Quantized DNN Engine
Socionext’s new architecture is based on “quantized DNN technology”, which reduces the parameter and activation bits required for deep learning. The architecture provides better AI processing performance at lower power consumption. It incorporates bit reduction including 1-bit (binary) and 2-bit (ternary) in addition to the conventional 8-bit, as well as the company’s original parameter compression technology, enabling a large amount of computation with fewer resources and amounts of data.
To pair with the AI engine, Socionext has also developed a new on-chip memory technology to provide efficient data delivery, which cuts the need for large amounts of on-chip or external memory.
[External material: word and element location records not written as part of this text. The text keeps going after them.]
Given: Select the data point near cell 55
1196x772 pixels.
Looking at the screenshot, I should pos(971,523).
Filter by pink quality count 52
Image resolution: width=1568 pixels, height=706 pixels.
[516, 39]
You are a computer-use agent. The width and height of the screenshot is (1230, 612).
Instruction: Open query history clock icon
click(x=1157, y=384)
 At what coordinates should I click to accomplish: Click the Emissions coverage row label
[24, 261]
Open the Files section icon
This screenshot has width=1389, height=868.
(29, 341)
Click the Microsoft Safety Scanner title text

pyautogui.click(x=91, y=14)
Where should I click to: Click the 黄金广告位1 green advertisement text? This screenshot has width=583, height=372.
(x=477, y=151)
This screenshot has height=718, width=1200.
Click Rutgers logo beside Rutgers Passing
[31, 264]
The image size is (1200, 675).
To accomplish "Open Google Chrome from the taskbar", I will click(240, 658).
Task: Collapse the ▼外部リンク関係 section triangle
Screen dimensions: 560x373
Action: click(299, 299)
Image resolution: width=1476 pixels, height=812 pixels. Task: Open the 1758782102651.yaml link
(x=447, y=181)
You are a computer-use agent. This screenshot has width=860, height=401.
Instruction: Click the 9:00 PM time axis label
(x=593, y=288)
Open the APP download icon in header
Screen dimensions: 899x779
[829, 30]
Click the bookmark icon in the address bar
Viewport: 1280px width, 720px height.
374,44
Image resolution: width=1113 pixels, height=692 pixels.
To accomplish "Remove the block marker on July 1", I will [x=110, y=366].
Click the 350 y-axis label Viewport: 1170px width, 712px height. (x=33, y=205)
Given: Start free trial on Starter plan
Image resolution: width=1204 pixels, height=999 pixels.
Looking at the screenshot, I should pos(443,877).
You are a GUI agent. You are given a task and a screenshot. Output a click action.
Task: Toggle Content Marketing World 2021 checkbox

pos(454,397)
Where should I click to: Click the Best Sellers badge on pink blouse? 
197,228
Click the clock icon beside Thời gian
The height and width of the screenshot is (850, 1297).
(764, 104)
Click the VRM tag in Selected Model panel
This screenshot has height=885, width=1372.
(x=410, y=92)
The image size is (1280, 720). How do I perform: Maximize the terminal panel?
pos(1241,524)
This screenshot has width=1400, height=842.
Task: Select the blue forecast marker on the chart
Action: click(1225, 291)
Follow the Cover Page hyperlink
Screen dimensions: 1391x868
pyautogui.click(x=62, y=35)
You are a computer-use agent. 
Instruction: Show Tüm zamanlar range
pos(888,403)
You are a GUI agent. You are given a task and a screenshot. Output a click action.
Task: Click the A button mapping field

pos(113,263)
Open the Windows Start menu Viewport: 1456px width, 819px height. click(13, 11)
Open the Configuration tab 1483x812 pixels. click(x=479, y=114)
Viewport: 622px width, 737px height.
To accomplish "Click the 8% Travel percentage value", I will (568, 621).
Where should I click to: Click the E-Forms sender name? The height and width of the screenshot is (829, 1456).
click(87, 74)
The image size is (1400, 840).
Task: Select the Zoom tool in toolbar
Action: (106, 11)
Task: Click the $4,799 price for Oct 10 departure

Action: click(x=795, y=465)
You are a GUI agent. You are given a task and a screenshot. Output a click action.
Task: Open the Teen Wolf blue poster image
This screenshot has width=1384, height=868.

The newly prototyped chip integrates both new technologies to confirm functionality and performance. The prototype chip achieved object detection by “YOLO v3” at 30fps, while consuming less than 5W of power – 10 times more efficient than conventional, general-purpose GPUs. The chip also features a high-performance, low-power Arm Cortex-A53 quad-core CPU.
Deep Learning Software Development Environment
To complement the chip, Socionext has also developed a deep learning software development environment that incorporates TensorFlow as the base framework. The new environment allows developers to perform original, low-bit “quantization-aware training” or “post-training quantization”. Users can apply the optimal quantization technology to various neural networks and execute highly accurate processing.